The EMV standard, which is behind Chip & PIN, is not so much a protocol, but a toolkit from which protocols can be built. One component it offers is card authentication, which allows the terminal to discover whether a card is legitimate, without having to go online and contact the bank which issued it. Since the deployment of Chip & PIN, cards issued in the UK only offer SDA (static data authentication) for card authentication. Here, the card contains a digital signature over a selection of data records (e.g. card number, expiry date, etc). This digital signature is generated by the issuing bank, and the bank’s public key is, in turn, signed by the payment scheme (e.g. Visa or MasterCard).

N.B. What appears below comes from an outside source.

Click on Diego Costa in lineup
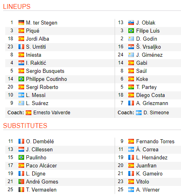pyautogui.click(x=150, y=95)
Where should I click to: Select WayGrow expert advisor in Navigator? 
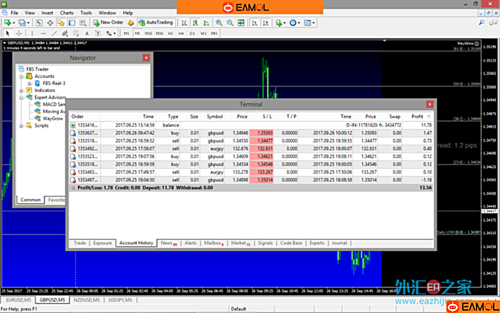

The transaction process for an SDA card goes roughly as follows:
Card auth. | Card → Terminal: | records, sigBANK{records} |
Cardholder verif. | Terminal → Card: | PIN entered |
Card → Terminal: | PIN OK | |
Transaction auth. | Terminal → Card: | transaction, nonce |
Card → Terminal: | MAC{transaction, nonce, PIN OK} |
Some things to note here:
- The card contains a static digital signature, which anyone can read and replay
- The response to PIN verification is not authenticated
This means that anyone who has brief access to the card, can read the digital signature to create a clone which will pass card authentication. Moreover, the fraudster doesn’t need to know the customer’s PIN in order to use the clone, because it can simply return “yes” to any PIN and the terminal will be satisfied. Such clones (so-called “yes cards”) have been produced by security consultants as a demo, and also have been found in the wild.